BC Report Calls for Coordinated Heat-Alert System to Prevent Future Deaths

BC Report Calls for Coordinated Heat-Alert System to Prevent Future Deaths
B.C. chief coroner Lisa Lapointe addresses a press conference at the legislature in Victoria, Nov. 1, 2021. The Canadian Press/Chad Hipolito
The Canadian Press
Updated:

A death-panel report is calling for a co-ordinated heat-alert system in British Columbia to prevent loss of life in hot-weather emergencies similar to the event last summer that resulted in more than 600 deaths.

The BC Coroners Service report comes a day after the provincial government announced a two-stage heat response system to help people and communities stay safe as temperatures rise and the threat of heat-related emergencies increase.

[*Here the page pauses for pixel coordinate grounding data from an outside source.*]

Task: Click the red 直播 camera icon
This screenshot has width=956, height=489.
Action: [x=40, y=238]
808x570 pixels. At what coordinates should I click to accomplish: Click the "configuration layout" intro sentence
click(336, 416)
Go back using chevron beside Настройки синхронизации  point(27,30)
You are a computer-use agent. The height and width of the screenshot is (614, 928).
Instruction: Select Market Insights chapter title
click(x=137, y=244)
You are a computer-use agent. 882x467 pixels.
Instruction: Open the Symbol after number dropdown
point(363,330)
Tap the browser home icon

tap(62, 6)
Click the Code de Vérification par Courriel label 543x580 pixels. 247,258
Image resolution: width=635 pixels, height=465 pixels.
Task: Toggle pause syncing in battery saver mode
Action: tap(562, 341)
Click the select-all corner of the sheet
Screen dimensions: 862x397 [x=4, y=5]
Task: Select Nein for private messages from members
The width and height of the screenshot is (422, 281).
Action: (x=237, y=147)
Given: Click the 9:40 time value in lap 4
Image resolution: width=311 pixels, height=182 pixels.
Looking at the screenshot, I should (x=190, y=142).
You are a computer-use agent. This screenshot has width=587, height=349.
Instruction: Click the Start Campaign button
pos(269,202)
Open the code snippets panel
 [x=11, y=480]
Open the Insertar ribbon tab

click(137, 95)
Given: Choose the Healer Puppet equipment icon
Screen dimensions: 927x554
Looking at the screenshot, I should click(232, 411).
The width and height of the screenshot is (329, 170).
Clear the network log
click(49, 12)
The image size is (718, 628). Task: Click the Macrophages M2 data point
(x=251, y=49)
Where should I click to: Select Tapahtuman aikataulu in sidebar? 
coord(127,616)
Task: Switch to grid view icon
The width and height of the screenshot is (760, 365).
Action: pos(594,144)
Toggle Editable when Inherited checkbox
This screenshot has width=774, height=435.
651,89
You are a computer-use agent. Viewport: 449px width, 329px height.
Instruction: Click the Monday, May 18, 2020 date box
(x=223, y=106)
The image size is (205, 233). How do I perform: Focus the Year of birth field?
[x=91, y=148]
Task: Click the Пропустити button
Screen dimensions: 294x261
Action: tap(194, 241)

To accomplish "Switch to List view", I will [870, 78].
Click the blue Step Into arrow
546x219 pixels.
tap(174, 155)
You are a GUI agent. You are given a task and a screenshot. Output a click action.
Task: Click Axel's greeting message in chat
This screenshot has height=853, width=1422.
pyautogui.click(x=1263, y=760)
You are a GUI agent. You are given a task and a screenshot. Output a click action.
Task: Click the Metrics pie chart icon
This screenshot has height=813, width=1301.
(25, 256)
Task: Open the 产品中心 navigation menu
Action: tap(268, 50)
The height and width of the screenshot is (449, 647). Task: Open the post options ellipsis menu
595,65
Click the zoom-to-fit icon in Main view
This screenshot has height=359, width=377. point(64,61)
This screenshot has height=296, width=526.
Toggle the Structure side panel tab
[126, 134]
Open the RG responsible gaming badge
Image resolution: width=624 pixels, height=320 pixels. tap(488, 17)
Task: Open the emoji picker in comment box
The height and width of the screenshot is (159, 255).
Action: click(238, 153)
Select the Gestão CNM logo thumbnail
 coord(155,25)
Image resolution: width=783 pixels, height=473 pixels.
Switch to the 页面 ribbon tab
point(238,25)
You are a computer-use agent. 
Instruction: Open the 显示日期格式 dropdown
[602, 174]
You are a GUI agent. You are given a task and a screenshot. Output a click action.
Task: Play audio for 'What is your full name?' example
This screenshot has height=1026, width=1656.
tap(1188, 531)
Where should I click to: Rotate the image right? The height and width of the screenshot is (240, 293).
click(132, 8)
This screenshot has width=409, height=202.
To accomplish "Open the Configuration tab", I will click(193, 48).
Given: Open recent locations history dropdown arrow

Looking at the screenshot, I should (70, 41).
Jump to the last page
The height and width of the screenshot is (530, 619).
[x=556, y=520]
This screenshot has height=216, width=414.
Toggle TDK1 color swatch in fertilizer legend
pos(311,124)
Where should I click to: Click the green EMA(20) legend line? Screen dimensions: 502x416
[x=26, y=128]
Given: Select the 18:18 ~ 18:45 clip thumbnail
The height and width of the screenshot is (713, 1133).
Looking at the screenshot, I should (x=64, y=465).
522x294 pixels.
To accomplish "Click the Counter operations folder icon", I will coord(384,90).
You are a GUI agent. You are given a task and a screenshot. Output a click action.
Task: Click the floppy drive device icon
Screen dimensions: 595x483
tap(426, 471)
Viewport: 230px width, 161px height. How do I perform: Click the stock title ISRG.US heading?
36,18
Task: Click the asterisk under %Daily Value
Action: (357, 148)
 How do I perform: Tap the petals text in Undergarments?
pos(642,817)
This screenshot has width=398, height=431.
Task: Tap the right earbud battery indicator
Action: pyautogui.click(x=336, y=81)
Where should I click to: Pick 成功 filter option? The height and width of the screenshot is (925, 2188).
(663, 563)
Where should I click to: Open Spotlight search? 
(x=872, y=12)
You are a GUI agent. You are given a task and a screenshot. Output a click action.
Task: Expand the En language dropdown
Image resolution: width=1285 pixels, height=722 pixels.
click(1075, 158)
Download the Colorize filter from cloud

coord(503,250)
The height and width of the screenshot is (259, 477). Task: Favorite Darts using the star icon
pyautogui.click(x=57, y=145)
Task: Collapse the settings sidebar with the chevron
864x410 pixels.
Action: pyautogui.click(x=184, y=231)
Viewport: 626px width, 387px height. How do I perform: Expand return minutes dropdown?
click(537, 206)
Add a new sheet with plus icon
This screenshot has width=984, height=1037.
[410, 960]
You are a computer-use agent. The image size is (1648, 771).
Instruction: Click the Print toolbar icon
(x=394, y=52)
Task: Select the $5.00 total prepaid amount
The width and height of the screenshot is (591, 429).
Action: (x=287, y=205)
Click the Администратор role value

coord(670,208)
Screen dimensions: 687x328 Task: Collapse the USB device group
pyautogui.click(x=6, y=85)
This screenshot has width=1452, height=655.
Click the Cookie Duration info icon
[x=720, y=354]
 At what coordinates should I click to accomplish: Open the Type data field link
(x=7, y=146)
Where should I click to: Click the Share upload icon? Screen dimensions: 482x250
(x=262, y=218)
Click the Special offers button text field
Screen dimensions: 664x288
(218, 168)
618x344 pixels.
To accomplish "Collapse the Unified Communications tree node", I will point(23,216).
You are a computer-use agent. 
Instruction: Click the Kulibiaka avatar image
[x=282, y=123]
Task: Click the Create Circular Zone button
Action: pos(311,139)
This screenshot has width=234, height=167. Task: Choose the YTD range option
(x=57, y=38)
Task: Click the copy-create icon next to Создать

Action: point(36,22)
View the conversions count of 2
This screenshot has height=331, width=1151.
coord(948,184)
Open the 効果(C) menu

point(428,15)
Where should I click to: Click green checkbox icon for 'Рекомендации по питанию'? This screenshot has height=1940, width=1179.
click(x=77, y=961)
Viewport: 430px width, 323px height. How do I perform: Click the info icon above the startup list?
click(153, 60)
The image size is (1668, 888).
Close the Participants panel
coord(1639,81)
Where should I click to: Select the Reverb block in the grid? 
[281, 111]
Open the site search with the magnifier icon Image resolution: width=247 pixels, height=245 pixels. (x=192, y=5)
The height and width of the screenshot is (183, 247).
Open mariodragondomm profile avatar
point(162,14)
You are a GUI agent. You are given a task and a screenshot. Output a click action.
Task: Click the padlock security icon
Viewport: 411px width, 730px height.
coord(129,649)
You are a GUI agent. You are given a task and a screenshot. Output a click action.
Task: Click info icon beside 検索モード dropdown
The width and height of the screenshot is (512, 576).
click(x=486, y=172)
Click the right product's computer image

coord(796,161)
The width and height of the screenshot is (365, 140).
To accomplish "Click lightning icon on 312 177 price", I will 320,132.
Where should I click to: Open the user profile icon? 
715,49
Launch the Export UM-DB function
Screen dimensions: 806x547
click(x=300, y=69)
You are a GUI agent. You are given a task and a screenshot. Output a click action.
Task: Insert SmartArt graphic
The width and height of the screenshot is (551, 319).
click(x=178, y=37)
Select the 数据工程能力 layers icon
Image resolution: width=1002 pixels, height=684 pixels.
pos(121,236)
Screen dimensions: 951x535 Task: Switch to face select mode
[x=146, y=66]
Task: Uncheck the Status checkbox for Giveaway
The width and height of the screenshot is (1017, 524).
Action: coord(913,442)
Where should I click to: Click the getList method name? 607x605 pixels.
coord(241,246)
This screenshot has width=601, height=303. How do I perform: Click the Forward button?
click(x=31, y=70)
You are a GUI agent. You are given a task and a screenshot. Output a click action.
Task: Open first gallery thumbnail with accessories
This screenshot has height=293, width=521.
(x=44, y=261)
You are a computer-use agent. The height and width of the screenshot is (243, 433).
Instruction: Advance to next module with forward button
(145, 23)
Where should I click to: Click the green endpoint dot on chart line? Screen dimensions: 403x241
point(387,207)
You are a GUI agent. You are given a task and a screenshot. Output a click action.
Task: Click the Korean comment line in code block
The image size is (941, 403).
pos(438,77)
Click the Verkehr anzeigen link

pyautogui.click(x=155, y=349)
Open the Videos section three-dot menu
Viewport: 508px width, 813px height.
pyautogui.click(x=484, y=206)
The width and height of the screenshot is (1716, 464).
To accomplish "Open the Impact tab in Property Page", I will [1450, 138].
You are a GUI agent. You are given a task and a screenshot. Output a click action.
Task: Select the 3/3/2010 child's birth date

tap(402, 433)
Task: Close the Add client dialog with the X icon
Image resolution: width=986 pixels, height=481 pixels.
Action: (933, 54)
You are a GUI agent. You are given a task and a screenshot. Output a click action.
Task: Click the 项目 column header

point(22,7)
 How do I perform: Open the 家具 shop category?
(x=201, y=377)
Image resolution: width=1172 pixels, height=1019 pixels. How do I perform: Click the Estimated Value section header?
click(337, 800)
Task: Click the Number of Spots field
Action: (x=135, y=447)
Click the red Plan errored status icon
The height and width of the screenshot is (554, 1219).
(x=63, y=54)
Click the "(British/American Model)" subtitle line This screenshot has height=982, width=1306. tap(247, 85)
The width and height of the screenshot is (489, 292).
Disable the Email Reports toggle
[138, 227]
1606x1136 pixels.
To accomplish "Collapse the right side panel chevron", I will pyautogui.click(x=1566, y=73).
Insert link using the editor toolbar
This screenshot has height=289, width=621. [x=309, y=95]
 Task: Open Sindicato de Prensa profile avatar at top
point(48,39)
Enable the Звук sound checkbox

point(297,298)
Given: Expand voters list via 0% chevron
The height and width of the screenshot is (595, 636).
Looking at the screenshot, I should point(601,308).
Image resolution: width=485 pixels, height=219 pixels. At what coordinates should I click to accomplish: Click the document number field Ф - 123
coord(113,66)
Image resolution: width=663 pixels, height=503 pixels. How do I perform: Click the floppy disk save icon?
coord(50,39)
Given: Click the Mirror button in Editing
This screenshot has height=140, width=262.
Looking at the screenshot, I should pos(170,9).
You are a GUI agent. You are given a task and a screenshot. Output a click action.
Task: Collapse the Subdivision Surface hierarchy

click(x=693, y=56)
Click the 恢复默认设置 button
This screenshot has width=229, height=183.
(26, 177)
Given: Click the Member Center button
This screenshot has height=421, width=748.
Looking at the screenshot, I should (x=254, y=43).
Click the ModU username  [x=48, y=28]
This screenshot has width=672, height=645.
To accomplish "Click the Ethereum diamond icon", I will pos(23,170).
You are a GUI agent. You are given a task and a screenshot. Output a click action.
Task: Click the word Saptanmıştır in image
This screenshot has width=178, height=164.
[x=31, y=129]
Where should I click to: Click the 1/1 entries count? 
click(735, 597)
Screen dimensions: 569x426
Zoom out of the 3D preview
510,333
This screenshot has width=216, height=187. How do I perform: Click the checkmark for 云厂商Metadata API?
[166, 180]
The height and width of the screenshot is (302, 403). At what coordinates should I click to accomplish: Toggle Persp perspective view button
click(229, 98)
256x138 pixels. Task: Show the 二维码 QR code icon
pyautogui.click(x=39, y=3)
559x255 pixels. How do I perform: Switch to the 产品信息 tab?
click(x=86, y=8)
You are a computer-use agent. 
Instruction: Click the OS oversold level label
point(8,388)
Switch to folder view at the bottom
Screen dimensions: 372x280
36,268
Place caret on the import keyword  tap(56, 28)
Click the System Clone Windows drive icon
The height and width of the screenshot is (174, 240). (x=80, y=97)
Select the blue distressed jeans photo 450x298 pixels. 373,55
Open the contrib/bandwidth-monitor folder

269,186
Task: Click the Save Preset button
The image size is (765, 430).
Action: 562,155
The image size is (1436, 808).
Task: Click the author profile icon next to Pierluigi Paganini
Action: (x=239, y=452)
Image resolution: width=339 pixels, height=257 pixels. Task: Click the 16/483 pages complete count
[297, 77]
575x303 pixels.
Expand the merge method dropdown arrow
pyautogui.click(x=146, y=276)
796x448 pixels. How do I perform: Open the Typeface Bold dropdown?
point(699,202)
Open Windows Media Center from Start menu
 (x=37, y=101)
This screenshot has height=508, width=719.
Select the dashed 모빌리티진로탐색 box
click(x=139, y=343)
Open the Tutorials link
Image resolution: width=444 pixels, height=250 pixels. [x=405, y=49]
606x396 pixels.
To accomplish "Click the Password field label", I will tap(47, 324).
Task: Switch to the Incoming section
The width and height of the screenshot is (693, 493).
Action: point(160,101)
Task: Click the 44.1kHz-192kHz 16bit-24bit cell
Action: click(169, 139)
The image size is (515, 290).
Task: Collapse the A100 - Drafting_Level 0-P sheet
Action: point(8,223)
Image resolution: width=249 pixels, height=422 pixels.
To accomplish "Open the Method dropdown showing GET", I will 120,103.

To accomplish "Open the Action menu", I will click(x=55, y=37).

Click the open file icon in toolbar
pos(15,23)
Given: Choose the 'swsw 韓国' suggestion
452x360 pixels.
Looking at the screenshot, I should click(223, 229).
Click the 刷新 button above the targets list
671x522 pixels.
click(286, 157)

Michael Egilson, the chair of the death-panel review, says it’s important to focus both on the immediate threat and on longer-term prevention strategies and the report includes measures for both.

Record temperatures surpassed 40 C for days in last summer’s heat dome across the province, resulting in 619 heat-related deaths, most of them elderly and vulnerable people living in buildings without air conditioning.

The panel report says 98 percent of those who died last summer were indoors and most victims “lived in socially or materially deprived neighbourhoods” compared with the general population.

Public Safety Minister Mike Farnworth, who announced on Monday that B.C.’s heat response system will include alerts broadcast to mobile devices, has scheduled a news conference to respond to the report.